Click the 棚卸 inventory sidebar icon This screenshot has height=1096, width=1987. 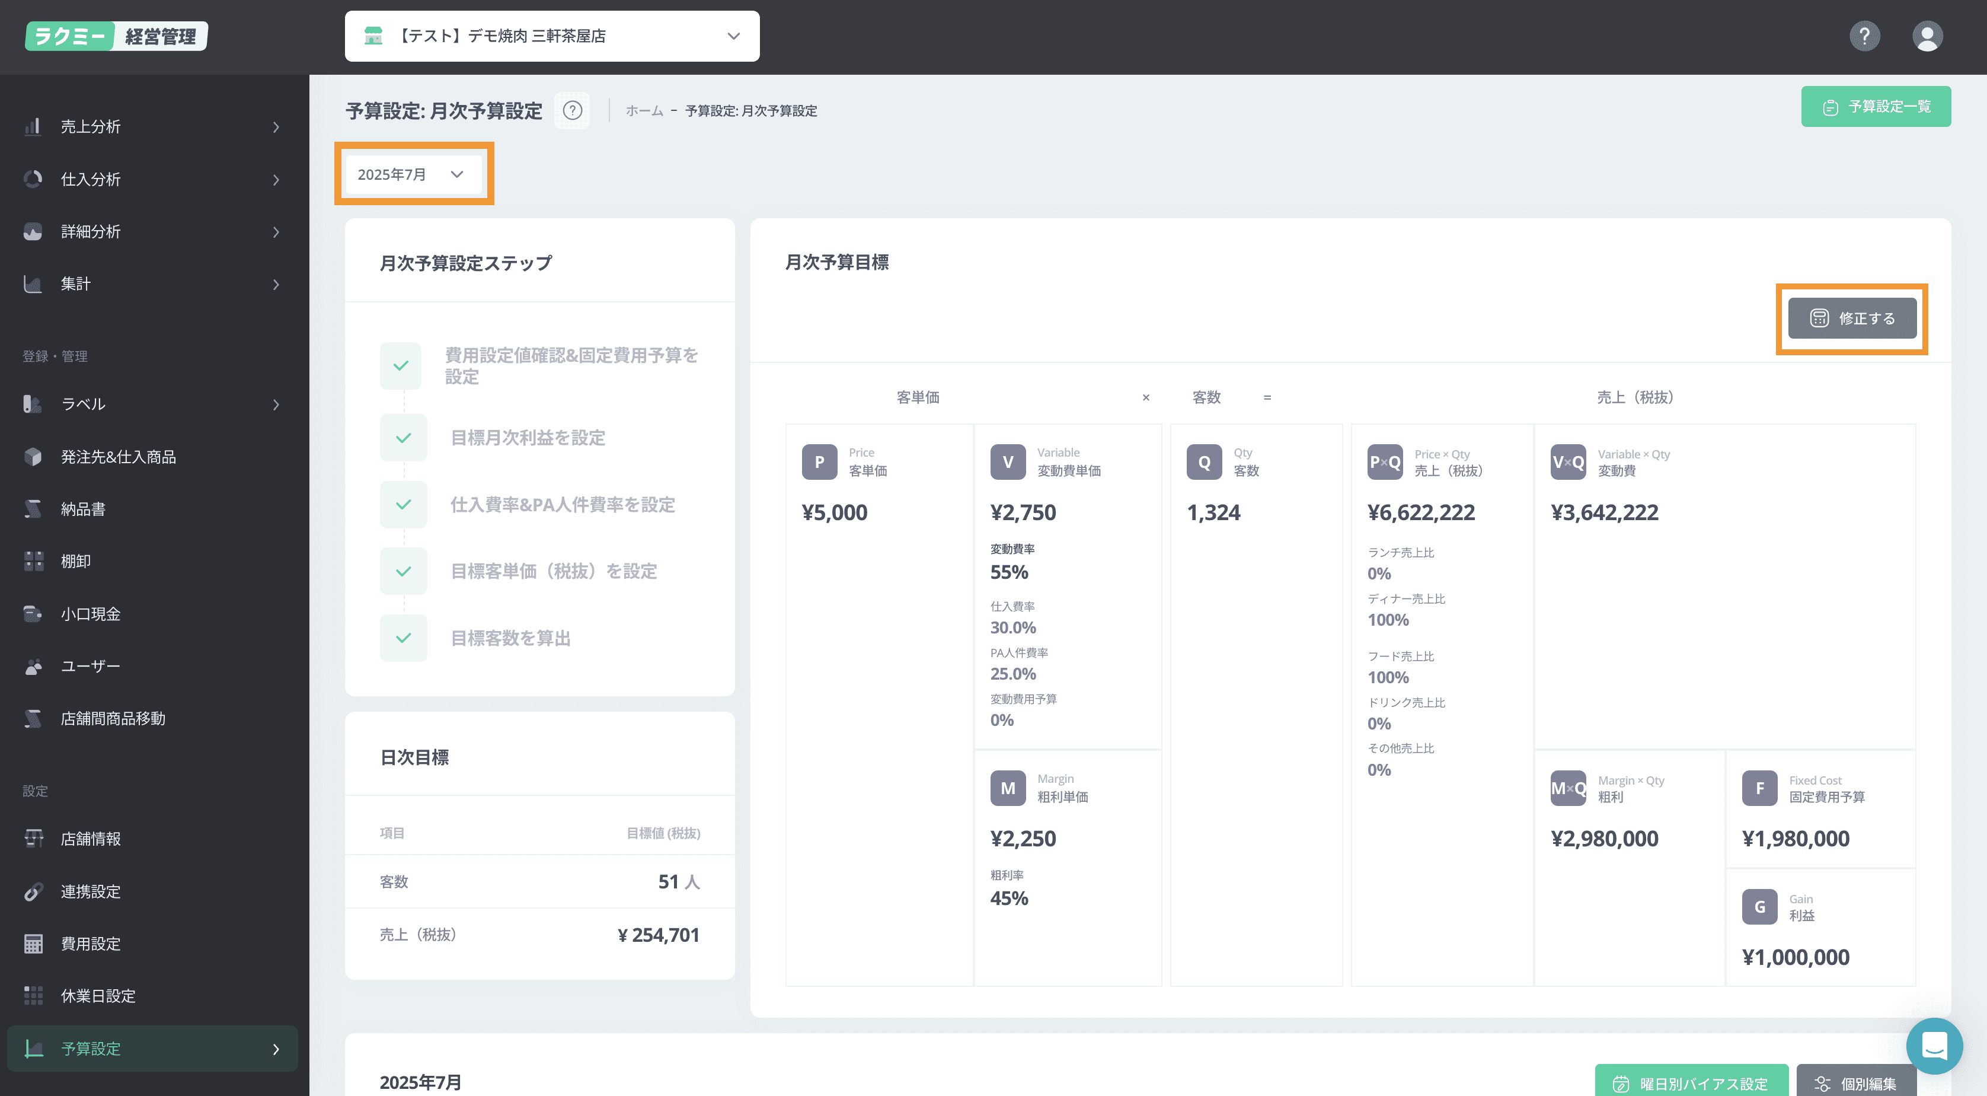tap(33, 561)
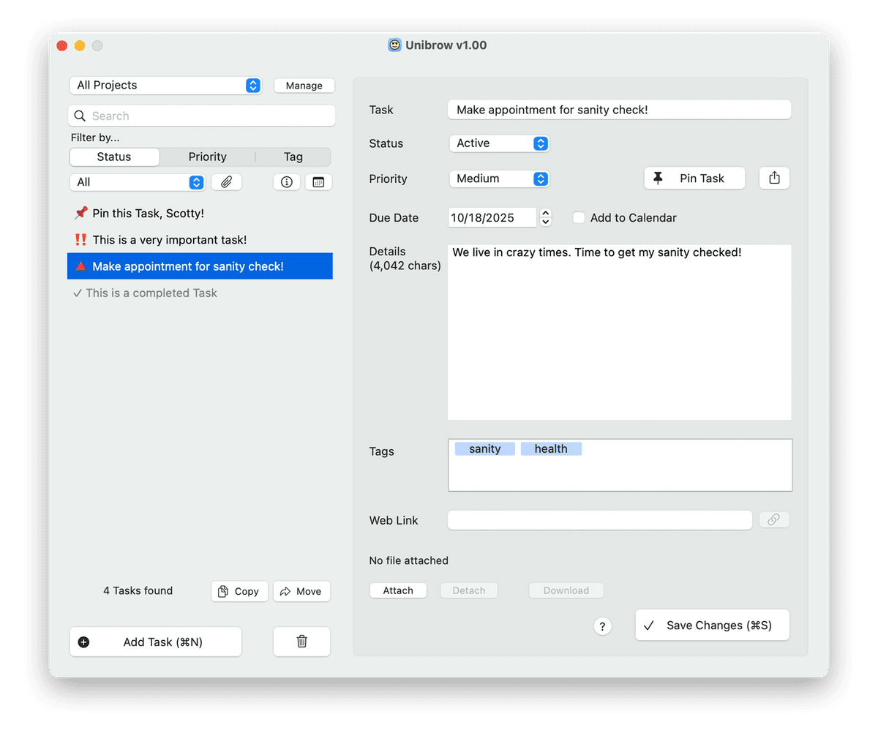This screenshot has height=744, width=878.
Task: Open help with the question mark button
Action: click(602, 626)
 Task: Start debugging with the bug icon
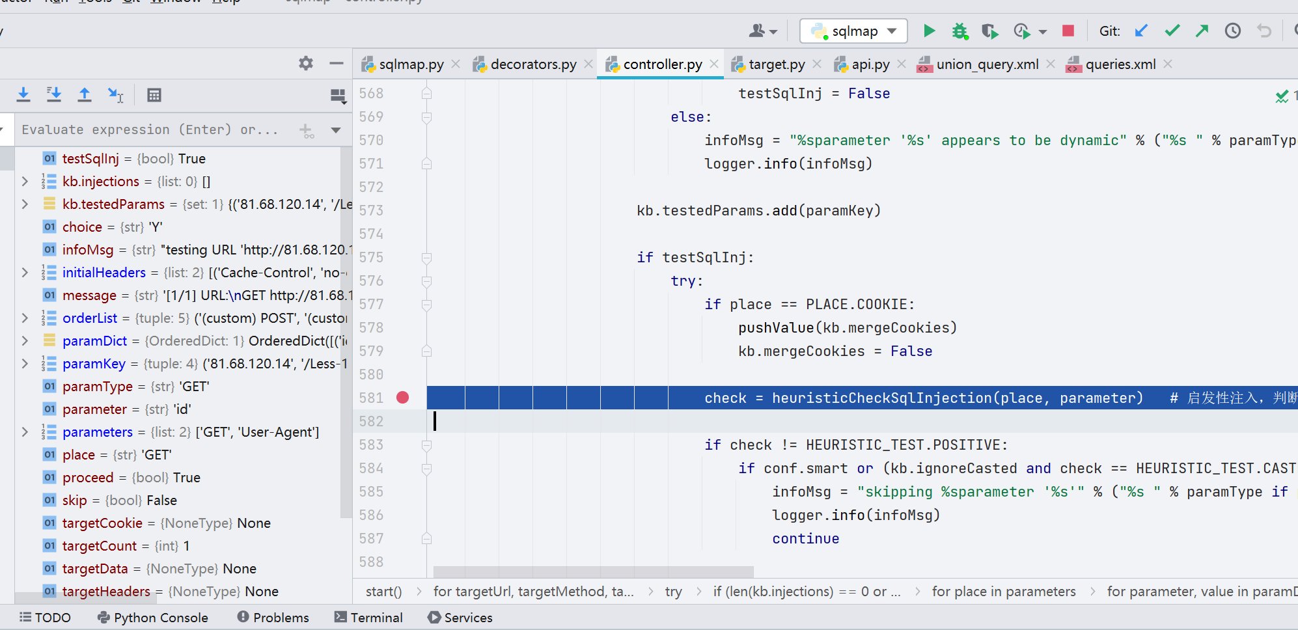(960, 31)
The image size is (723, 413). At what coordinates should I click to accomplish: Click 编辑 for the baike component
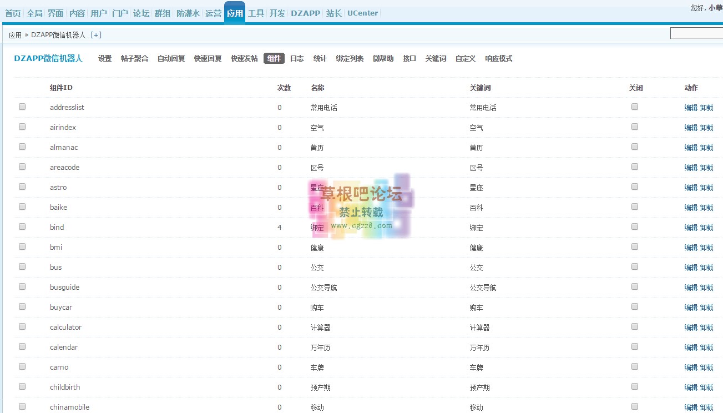click(690, 207)
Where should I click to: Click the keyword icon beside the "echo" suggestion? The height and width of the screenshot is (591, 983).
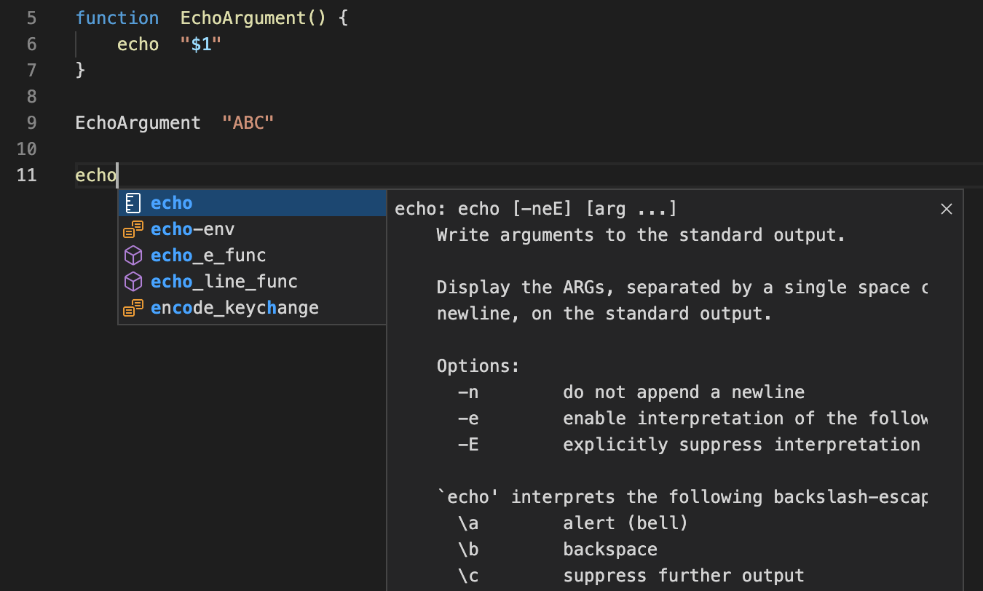133,203
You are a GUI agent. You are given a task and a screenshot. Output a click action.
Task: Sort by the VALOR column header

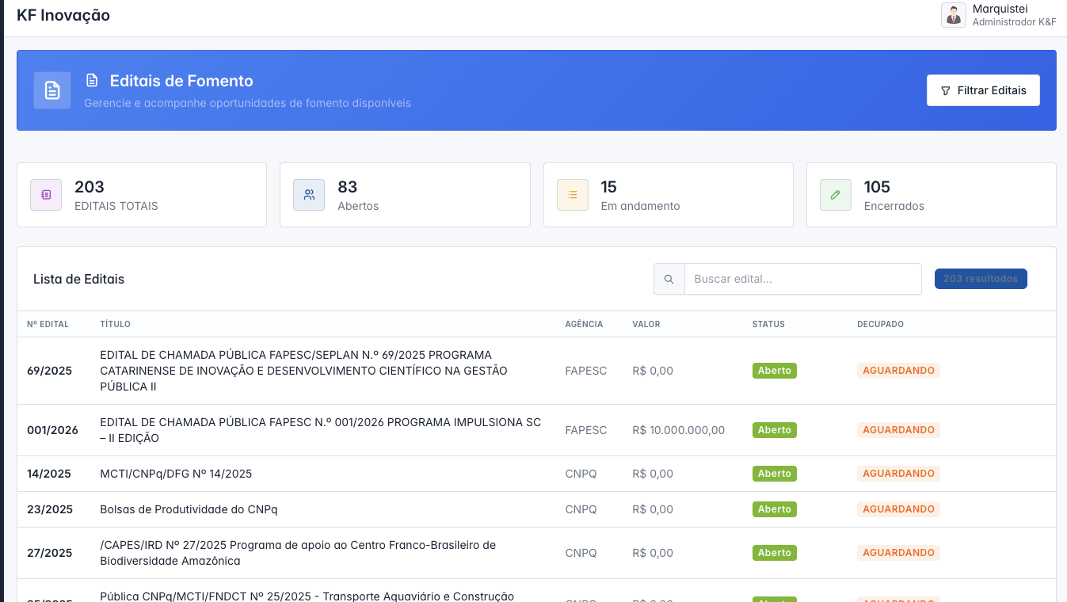[x=646, y=324]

▶ **TASK STATEMENT**
Copy the listing word for word, starting with the line that contains "Where should I" and continuing through the end of the listing. Leave out the pictures.

▶ **ANSWER BELOW**
Where should I click to: Click the keyword icon beside the "echo" suggestion? The height and width of the screenshot is (591, 983).
133,203
You are a GUI agent. You are given a task and a screenshot. Output a click action.
Task: Sort by the VALOR column header

[x=646, y=324]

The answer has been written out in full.